------ Passage shown ------
I use the term “old era” to describe not so much a chronological stage, but what might be called the analogue age, and “new era” to describe the digital age, suggesting 1996 as marking the point when international law made its first attempt to deal with the Internet challenges, in the WIPO Treaties.
B. Old era approaches
1. Discriminatory protection
(a) At the international level
The Berne Convention in its present version (1971) in general makes copyright protection depend on nationality of the author or place of publication (Article 3(1)), with certain additional territorial based rules as regards cinematographic and architectural works (Article 4).[3] Thus, as far as the Convention is concerned, an author’s work which does not fulfil the Convention criteria is unprotected. It was said in justification of this discrimination that these rules would encourage membership of the Convention, but this argument no longer has any validity, if it ever had any:
(i) there are now over 160 countries bound to comply with the substantive provisions of the Berne Convention, and only 11 not so bound (not being Berne, TRIPS or WIPO Copyright Treaty members).[4]
(ii) Article 27(2) of the Universal Declaration of Human Rights provides that “everyone has the right to the protection of the moral and material interests resulting from any scientific, literary or artistic production of which he is the author”. Discriminating against authors on grounds of nationality or other grounds breaches this principle, indeed conflicts with natural justice, for why should a human being who is a national of one country be protected, but not a human being who is a national of another country?
(iii) From the practical point of view, discriminatory protection adds to costs of recognition and administration of rights, to the detriment of owners of rights in protected material.
------ Given information ------
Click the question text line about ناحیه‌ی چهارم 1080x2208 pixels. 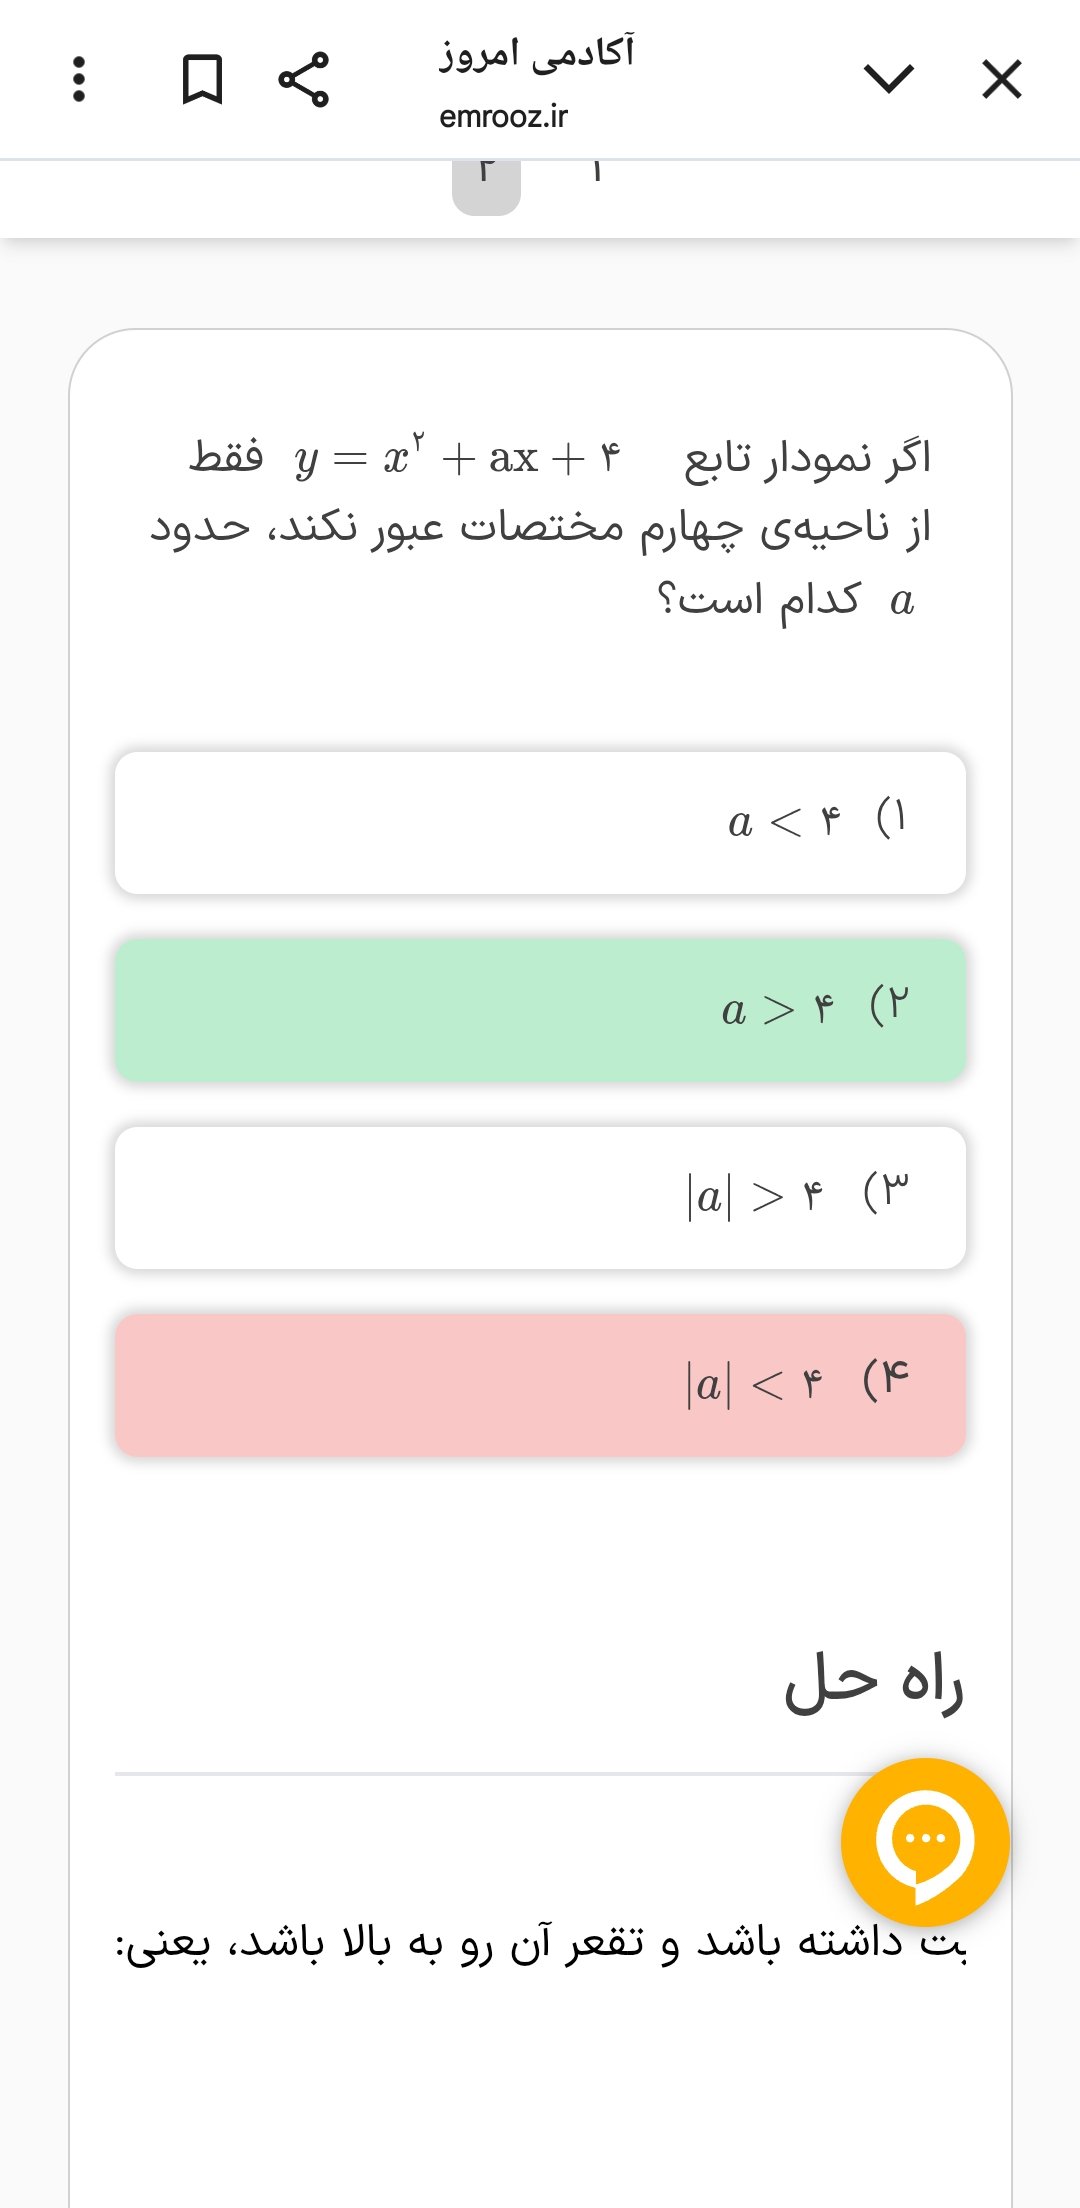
------
* _Written exercise_:
Copy the copyright passage between "I use the term" and "the WIPO Treaties.", inclusive, putting "pre-digital age" wherever "analogue age" appears.

* _Response_:
I use the term “old era” to describe not so much a chronological stage, but what might be called the pre-digital age, and “new era” to describe the digital age, suggesting 1996 as marking the point when international law made its first attempt to deal with the Internet challenges, in the WIPO Treaties.